• **Task statement**
Across the entries below, how many lines have the word "computer" in them? Respond with only the number.

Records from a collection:
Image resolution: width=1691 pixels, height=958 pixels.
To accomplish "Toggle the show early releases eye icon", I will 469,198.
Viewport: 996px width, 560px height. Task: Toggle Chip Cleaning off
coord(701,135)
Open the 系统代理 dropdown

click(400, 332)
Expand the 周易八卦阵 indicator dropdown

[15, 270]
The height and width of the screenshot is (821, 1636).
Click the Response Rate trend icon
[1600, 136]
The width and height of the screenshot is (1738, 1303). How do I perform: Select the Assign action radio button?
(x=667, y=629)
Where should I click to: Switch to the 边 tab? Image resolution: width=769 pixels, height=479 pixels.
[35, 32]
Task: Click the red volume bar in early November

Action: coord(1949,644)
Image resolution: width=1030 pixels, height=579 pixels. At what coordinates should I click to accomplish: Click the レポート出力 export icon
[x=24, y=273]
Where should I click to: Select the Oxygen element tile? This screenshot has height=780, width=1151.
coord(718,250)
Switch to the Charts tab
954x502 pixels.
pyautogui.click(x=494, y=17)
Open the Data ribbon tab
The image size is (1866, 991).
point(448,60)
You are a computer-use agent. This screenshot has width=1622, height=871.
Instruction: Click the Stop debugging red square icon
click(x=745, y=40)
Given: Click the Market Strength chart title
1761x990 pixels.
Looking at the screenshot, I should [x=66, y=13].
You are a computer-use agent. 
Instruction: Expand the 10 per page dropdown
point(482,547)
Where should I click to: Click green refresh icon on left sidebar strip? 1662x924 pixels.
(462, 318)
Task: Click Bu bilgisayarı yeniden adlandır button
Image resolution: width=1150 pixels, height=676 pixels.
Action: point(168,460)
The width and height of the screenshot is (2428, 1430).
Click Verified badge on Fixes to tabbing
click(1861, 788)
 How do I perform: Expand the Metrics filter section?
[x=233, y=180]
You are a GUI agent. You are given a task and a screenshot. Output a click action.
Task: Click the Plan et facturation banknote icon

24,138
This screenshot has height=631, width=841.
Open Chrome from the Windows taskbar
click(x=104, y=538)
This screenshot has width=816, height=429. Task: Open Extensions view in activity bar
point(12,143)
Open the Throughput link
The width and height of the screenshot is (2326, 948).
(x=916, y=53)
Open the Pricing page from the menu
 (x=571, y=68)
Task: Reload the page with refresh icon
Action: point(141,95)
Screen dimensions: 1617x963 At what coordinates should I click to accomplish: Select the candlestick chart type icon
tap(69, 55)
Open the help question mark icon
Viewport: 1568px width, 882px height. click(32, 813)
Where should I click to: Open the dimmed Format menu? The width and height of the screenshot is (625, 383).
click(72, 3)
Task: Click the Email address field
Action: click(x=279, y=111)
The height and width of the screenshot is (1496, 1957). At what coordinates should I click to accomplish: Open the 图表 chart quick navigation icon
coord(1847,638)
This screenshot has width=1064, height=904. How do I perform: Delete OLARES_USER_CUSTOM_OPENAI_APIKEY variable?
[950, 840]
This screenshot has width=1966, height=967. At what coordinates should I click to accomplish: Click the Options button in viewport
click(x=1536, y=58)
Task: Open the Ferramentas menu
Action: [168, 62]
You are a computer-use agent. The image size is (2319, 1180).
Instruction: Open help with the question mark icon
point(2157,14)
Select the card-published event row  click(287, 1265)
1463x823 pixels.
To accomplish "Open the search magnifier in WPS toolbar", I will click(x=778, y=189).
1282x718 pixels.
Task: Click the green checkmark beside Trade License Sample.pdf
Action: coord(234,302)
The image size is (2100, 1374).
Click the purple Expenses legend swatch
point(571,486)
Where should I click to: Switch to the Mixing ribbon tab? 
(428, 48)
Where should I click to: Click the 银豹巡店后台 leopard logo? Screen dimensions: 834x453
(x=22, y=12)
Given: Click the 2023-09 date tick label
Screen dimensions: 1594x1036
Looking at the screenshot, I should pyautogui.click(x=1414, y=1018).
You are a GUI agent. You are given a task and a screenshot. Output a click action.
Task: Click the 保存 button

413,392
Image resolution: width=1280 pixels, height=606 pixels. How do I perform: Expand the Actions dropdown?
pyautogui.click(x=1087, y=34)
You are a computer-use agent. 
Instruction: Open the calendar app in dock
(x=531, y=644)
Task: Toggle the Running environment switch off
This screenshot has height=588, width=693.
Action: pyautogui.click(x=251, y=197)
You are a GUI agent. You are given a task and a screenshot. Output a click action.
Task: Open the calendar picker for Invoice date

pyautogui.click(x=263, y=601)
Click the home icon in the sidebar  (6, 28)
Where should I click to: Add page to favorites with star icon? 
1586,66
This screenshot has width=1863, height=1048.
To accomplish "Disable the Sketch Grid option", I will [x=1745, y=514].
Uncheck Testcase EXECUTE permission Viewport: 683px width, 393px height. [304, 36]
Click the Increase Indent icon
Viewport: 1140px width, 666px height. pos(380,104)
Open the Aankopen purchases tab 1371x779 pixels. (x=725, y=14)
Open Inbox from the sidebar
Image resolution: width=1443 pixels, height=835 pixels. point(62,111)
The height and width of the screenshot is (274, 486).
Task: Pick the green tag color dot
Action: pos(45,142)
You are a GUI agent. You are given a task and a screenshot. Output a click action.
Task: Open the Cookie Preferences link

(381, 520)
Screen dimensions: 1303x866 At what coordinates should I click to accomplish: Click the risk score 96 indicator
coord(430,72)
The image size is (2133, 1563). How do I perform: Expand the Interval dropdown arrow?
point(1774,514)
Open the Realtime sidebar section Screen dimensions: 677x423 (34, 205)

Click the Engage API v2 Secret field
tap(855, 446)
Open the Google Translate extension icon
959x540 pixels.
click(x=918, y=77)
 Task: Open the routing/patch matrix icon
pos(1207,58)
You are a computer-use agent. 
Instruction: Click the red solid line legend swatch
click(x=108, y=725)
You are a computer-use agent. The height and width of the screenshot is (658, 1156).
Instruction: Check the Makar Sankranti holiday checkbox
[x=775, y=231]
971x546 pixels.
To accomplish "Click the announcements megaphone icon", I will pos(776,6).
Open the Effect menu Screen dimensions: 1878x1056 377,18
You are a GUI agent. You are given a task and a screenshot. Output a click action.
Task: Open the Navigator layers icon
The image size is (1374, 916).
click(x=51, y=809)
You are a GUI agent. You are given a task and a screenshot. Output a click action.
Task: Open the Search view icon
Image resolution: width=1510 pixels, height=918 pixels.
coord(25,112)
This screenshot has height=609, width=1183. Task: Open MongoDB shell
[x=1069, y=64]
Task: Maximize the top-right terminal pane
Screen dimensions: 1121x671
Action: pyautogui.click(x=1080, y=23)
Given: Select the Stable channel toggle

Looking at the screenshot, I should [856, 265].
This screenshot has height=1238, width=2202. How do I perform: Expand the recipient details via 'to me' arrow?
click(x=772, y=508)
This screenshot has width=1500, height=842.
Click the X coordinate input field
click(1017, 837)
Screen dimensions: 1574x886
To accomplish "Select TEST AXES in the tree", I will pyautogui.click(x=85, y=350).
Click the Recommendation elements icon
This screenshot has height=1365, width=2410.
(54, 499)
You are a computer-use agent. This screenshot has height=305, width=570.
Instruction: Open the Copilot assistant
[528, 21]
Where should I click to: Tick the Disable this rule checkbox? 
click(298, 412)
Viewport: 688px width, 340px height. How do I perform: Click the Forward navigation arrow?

• **Response**
7